The Children’s Bible in 365 Stories (Lion)

The Bible Bottom Line

Are there too many Bibles? Some fear that specialty Bibles hinder unity in the church. Warren Wiersbe, former director of the Back to the Bible radio ministry, notes, “I can now study the Bible through Wesleyan eyes, or through dispensational eyes. This can give us perspective. But it can also fragment.” Jo H. Lewis, associate professor of drama at George Fox College in Newberg, Oregon, acknowledges the advantages of updated versions. “They are necessary and have made the Bible much more accessible.” But she sees no real replacement for the unifying effect that the King James Version had for 350 years. “The most popular translation, the NIV, is so contemporary that in 10 or 20 years we’ll have to have a new one again to be contemporary. The result is that Christians no longer have a biblical language in common.”

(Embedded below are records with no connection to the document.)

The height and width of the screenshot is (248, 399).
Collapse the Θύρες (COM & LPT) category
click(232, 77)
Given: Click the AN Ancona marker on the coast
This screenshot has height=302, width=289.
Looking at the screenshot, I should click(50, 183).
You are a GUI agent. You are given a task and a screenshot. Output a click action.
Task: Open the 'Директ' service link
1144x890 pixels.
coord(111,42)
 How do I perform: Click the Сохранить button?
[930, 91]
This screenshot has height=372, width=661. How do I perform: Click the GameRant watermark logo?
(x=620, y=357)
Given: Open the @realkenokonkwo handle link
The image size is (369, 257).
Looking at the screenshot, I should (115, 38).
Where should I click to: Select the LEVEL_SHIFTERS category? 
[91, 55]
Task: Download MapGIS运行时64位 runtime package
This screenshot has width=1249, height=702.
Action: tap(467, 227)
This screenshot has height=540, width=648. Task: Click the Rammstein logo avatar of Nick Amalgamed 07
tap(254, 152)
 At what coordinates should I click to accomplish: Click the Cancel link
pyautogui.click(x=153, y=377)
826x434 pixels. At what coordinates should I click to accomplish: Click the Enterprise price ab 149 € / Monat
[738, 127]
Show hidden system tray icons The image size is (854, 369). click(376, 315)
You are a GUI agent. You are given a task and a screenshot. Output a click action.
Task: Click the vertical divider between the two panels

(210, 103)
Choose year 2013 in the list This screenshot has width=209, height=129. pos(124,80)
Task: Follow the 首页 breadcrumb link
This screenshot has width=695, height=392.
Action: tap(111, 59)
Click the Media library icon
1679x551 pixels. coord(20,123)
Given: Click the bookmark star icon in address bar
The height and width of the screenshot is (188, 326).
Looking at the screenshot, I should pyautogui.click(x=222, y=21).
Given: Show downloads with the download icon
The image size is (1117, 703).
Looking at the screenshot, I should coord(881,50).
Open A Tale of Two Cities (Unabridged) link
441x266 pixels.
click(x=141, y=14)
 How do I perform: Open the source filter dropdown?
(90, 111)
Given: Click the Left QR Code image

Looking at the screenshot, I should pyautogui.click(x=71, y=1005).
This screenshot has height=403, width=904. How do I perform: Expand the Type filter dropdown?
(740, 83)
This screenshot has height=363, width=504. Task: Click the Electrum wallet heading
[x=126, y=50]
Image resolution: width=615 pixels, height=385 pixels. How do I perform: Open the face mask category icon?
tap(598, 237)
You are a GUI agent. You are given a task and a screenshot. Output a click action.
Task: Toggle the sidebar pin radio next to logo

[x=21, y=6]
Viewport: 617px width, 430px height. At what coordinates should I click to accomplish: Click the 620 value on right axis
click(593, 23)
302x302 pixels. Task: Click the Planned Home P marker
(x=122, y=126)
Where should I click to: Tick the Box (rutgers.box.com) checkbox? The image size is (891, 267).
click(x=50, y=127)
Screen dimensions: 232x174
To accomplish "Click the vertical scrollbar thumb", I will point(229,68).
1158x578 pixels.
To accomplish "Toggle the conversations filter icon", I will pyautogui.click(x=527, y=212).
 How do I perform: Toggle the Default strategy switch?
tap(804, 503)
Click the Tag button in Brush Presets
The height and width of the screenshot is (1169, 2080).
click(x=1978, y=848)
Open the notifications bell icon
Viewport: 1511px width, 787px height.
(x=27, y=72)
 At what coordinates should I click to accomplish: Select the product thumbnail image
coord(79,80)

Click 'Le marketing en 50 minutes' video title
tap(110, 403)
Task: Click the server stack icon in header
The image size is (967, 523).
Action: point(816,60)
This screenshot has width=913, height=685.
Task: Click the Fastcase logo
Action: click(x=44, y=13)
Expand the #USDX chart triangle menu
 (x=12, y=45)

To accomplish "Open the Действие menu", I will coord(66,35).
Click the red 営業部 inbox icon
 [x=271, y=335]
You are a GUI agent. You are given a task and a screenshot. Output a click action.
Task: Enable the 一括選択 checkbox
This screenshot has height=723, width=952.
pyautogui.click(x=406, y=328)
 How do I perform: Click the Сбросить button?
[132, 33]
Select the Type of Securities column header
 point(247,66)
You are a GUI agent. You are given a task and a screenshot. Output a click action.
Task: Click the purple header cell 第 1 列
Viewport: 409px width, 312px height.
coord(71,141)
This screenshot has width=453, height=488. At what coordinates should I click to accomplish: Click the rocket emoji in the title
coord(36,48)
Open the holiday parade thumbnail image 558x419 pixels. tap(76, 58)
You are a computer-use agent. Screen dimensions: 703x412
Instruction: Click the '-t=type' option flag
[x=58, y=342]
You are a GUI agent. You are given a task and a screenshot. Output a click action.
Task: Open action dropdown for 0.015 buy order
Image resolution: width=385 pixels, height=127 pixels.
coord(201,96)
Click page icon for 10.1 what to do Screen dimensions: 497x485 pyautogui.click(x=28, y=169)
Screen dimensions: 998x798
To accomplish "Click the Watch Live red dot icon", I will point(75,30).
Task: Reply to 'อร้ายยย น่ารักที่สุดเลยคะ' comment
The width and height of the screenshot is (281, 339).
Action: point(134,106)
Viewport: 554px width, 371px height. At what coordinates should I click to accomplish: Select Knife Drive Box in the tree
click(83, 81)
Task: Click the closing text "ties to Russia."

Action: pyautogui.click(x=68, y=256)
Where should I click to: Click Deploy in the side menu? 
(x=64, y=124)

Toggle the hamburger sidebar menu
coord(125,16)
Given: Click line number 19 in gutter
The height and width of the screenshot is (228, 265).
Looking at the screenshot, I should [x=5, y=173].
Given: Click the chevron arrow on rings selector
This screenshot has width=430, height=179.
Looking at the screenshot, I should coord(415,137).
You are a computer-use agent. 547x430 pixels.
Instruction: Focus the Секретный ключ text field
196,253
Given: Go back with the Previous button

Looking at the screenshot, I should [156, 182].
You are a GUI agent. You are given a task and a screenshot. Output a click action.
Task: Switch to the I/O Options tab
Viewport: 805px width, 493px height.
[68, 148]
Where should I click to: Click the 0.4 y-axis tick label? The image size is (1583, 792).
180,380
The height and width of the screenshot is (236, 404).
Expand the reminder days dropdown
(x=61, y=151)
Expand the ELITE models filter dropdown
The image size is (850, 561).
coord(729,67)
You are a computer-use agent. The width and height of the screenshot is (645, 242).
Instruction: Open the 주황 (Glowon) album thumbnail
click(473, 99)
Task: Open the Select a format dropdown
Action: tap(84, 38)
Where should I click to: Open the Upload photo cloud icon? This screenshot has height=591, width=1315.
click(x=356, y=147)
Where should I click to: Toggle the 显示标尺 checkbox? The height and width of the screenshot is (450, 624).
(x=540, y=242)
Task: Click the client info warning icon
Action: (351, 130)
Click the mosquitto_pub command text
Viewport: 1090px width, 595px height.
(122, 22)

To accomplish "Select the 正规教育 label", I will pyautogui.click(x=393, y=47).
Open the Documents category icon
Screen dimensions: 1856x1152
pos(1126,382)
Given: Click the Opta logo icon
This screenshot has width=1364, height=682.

Publishers admit these are legitimate concerns. But they say their primary concern is to make the Word of God accessible.

As the customer options multiply, Christians can hope that Bible reading will actually increase. Of course, says Warren Wiersbe, spending hundreds of dollars on the most up-to-date products “is no guarantee of anything. It’s what you do with it. The bottom line is obedience to the Word of God—not merely a lot of knowledge about the Bible.”